When constantly tinkering with Sony's watch, it has to be charged at the end of the second day, but with normal usage you could easily make it last a week with only two charges. This is much better than Samsung's Galaxy Gear that requires two day- or even daily charging, but worse than Pebble's weekly juicing.
Sony is improving on its smart watches in increments, treading the water lightly to gauge whether this nascent market will really take off, and it shows in the specs and price of the SmartWatch 2. It is a well built, but somewhat slow and glitchy device, with comparatively poor and low-res display.
On the other hand, it brings decent battery life, simplified interface, water resistance, and perhaps its biggest advantage – the potential for hundreds of 3rd party apps that will inevitably add more functionality to the basic setup.
Direct competitors are the Samsung Galaxy Gear, which sports more functions like speakers, mic and camera, but with a more cumbersome interface, shorter battery life, compatibility with certain Galaxy phones only, and is $100 more expensive than the $200 SmartWatch 2.
The other alternative is the good old Pebble smart watch, which has the longest battery life of them all, is cheap, fast and with good display to read outdoors, but it might be overly simplistic for today's smart wearable standards, and the screen is not a color one.

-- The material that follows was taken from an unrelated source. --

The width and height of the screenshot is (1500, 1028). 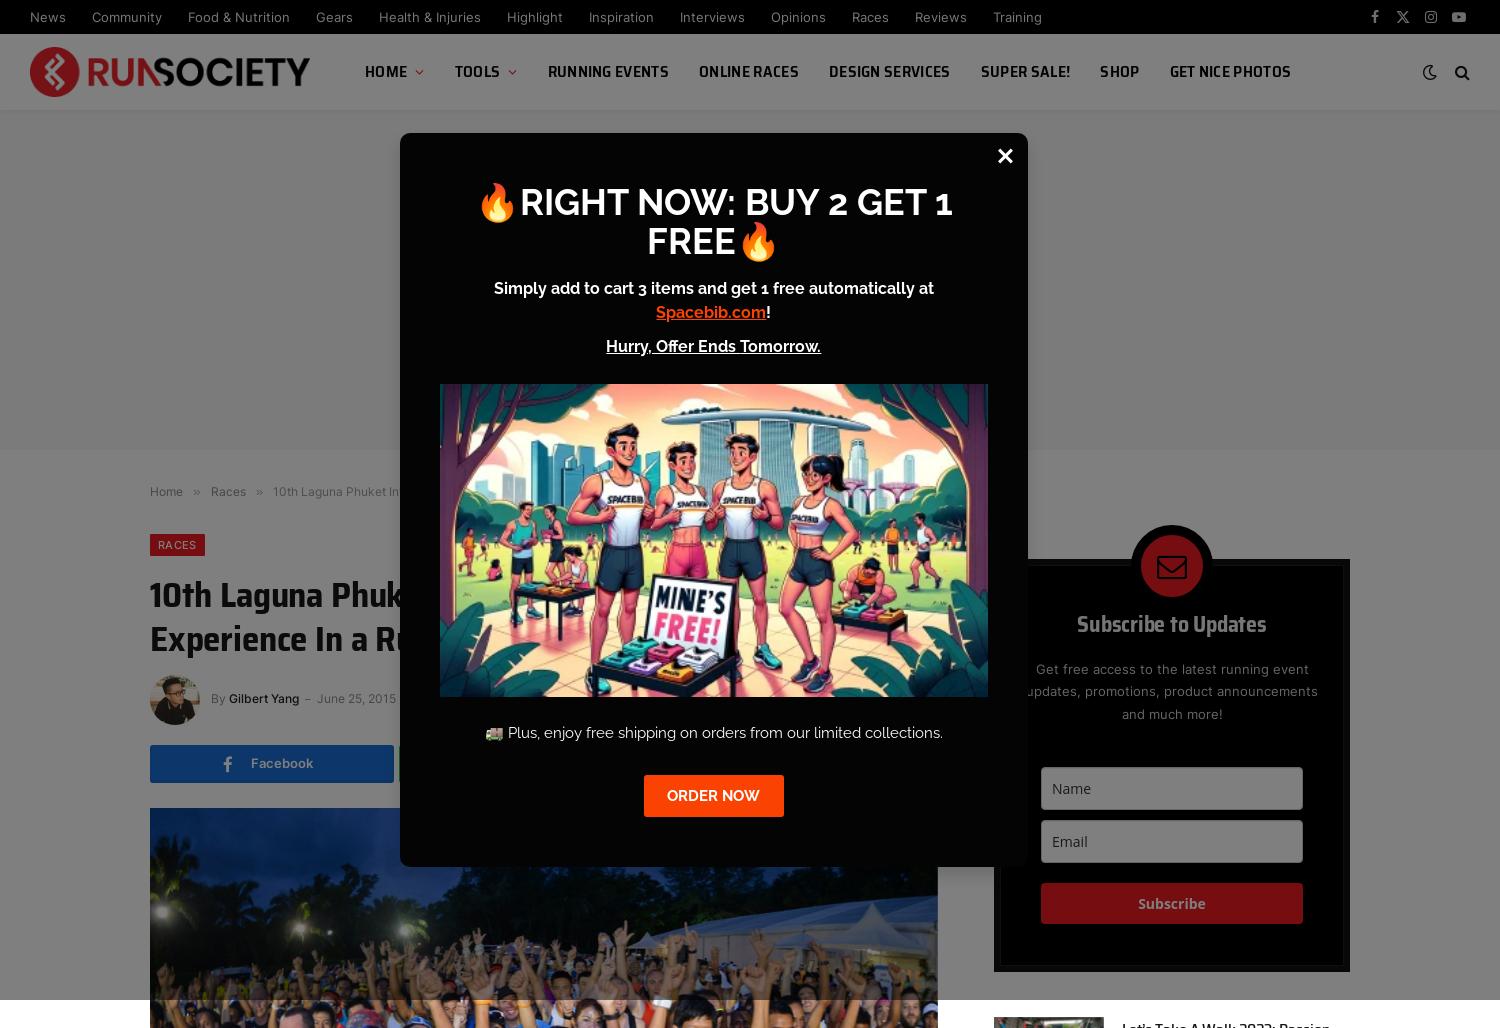 What do you see at coordinates (476, 70) in the screenshot?
I see `'Tools'` at bounding box center [476, 70].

A stealth competitor is also Qualcomm's Toq, which sports a reflective Mirasol display, that does wonders for battery life, lets you answer messages with short predetermined responses and sports extra apps like stock tickers and the like. It is a proof-of-concept kind of gear for Qualcomm, though, meant to be produced in the tens, rather than the hundreds of thousands, and is slated to cost the same as the Galaxy Gear ($299).
For now, Sony's SmartWatch 2, despite all its bugs and glitches, is a decent entrance to the world of brainy wearables, and glancing on notifications there instead of reaching for your phone quickly becomes second nature.